Upstart fund ratings agency Fundhouse has delivered on its pledge of shaking up the industry with impartial reviews by listing a series of concerns with the £23bn Standard Life Investments Gars fund.

In a 19-page research document, seen by Investment Adviser, the firm has alleged fundamental problems with the fund’s claim to a diversified approach and said its charges seem “disproportionately high”, calling for a fee cap.

Fundhouse differs from the major fund ratings agencies in that it receives no payments from fund houses and is instead paid for by financial advisers, and the firm has pledged to give straight answers to its clients on fund quality.

In its scathing Gars review, which is largely rejected by Standard Life Investments (SLI), Fundhouse’s analysts said the majority of returns have come from bond-market strategies and the bulk of other positions “added little value”.

The report, which gives the Gars fund a tier 3 “negative” rating - the lowest rating available - has also questioned the “efficacy” of Gars’ risk models and the “skill” of the managers outside of fixed income strategies.

Fundhouse said its analysis suggested that more than 70 per cent of Gars’s returns since launch have come from fixed income strategies, mainly traditional investments in corporate and high yield bonds.

A chart of the returns from the Gars fund compared a global corporate bond index suggests a high level of correlation between the two, according to Fundhouse, with the total return nearly identical from launch to November 13 2014.

The report also criticised SLI for raking in huge fees from the fund’s investors.

The fund’s 0.75 per cent clean-fee annual management charge is fair, the analysts said.

However due to the large size of the fund SLI is currently receiving roughly £158m per year from investors, according to the report, which “seems disproportionately high”.

The analysts called for SLI to cap the fee to pass on benefits of scale to investors.

Gars is short for Global Absolute Return Strategies.
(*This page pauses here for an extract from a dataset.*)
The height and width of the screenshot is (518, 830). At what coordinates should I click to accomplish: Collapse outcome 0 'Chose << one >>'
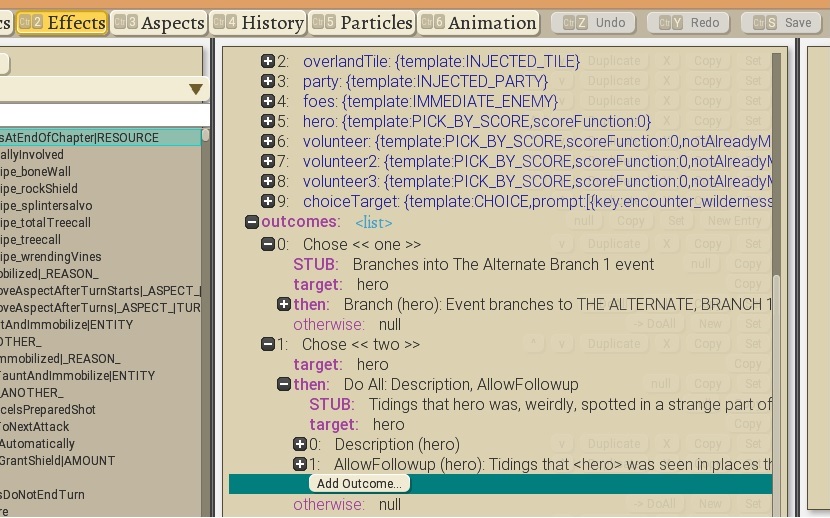(268, 244)
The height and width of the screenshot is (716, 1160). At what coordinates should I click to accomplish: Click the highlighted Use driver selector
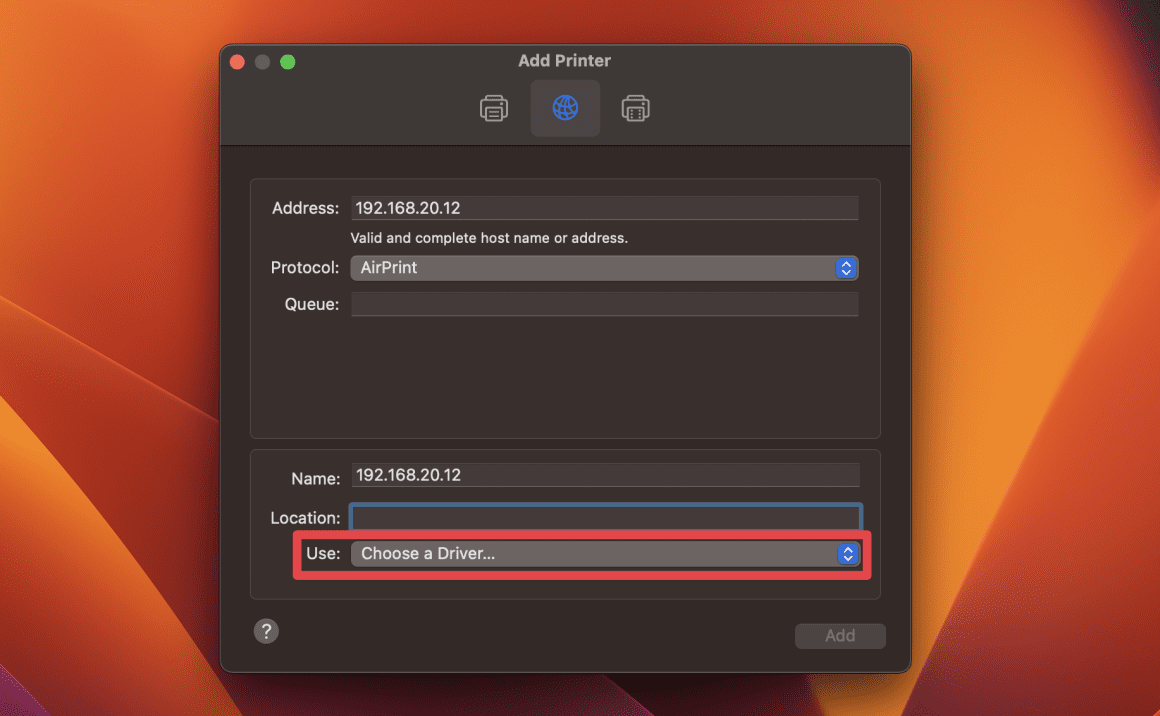605,553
The fund has grown rapidly since its launch in May 2008 to become the second-largest fund in the Investment Association universe, touting its ability to deliver returns from a hugely diversified range of assets.

“We do not believe that Gars is dominated by one risk, and this is not something that can be determined only by looking at correlation or performance attribution,” said Standard Life Investments in a statement.

The fund has around 30 different strategies designed to generate “returns irrespective of prevailing market conditions” so, by definition, not all strategies will be delivering returns at the same time, the group said.

Given the strong returns from duration and credit since the financial crisis, “they should be expected to be a large contributor to the return of a multi-asset portfolio”, it added.

SLI also argued that other strategies had in fact contributed to returns, citing 2013 and 2014 as years in which the fund’s equities and currency strategies were the top two contributors.